The Gini coefficient is a widely used measure of income inequality, with countries with a low score recording a lower level of inequality. The best performing countries are dominated by the Nordics and Central/Eastern Europe, with Europe as a whole tending to do much better than the United States.
It’s often argued that this is because of the weaker welfare state in the US, but recent research from the Paris School of Economics explores whether this narrative really stacks up. The researchers argue that the greater inequality evident in the US is not because of insufficient wealth transfer and more to do with greater pretax inequality.
Causes of inequality
The researchers compare inequality in twenty six European countries with that of the United States since 1980. This confirms that inequality is significantly higher in the US than it is in Europe. This trend has widened since the start of the data period, where inequality levels were broadly comparable.
This is largely not the result of taxes and wealth transfers, despite government spending being lower in the US and therefore lower-income groups receiving lower transfers. For instance, 13% of the income of the poorest 50% is in the form of some kind of public spending in the US, compared to 18% in France and 23% in Denmark.

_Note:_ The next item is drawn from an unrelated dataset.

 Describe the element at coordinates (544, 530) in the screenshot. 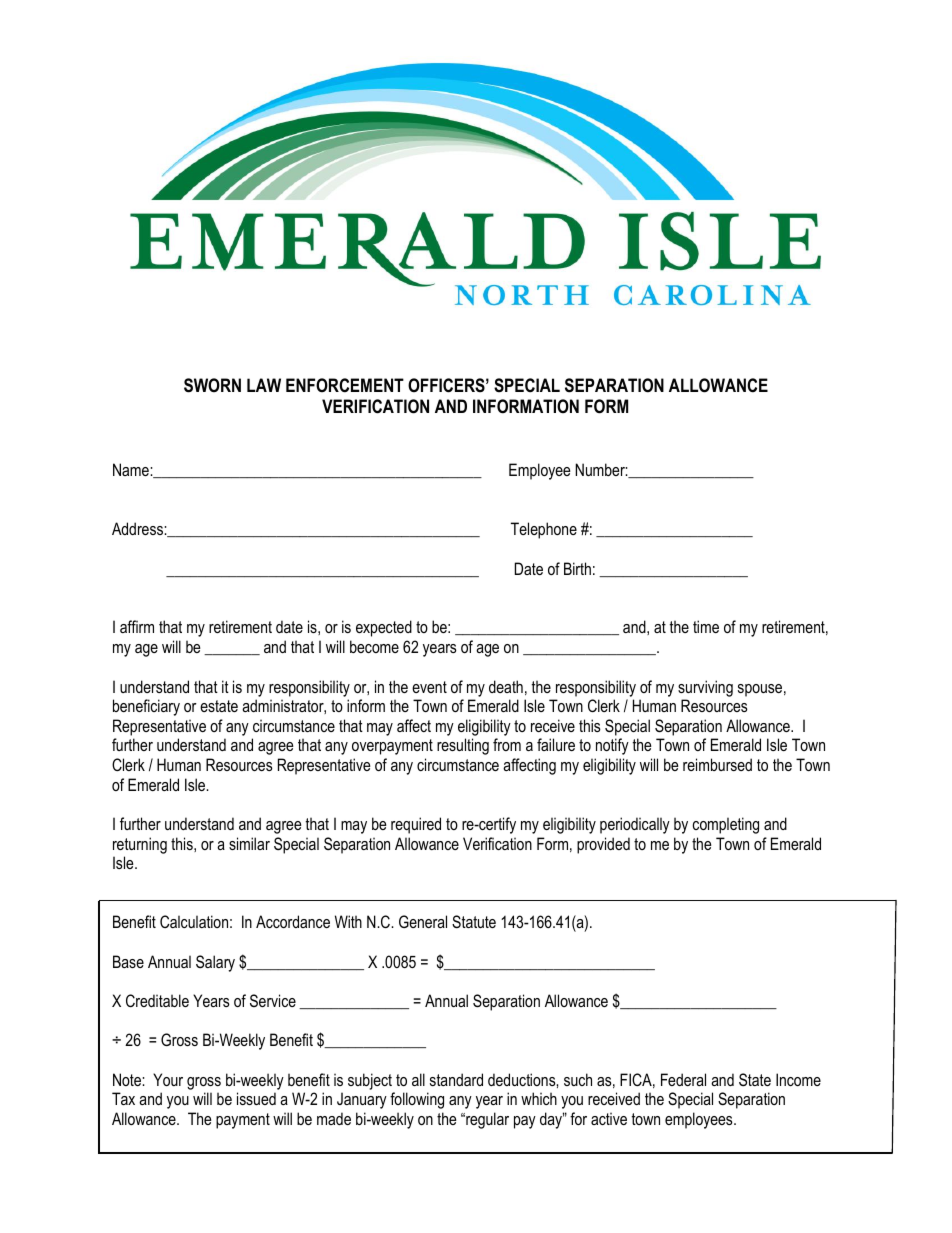

I see `Telephone` at that location.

Taxes are also more progressive in the US, however, with indirect taxes significantly lower than in Europe. By contrast, social contributions are a more important factor in Europe, and these are often either flat or regressive in nature. As a result, the researchers argue that the tax-and-transfer system in the US is actually more effective at reducing inequality than in Europe.
Indeed, the net transfer received by the poorest half of the population was equivalent to roughly 6% of national income compared to around 4% in Denmark and just 1% in Spain. As a result, government redistribution isn’t the reason for the high inequality in the US.

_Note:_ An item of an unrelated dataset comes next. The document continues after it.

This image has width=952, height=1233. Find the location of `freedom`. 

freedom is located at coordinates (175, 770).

As a result, the researchers argue that while things like social spending and progressive taxation can play a crucial role in reducing poverty and inequality, they’re not enough on their own to explain the differences seen between countries. Indeed, it’s likely to be impossible to redistribute one’s way out of inequality.
Instead, it is important to take account of “predistribution” factors, such as unionization rates, labor market regulation, and access to healthcare and education, as each of these plays a much bigger role in inequality levels.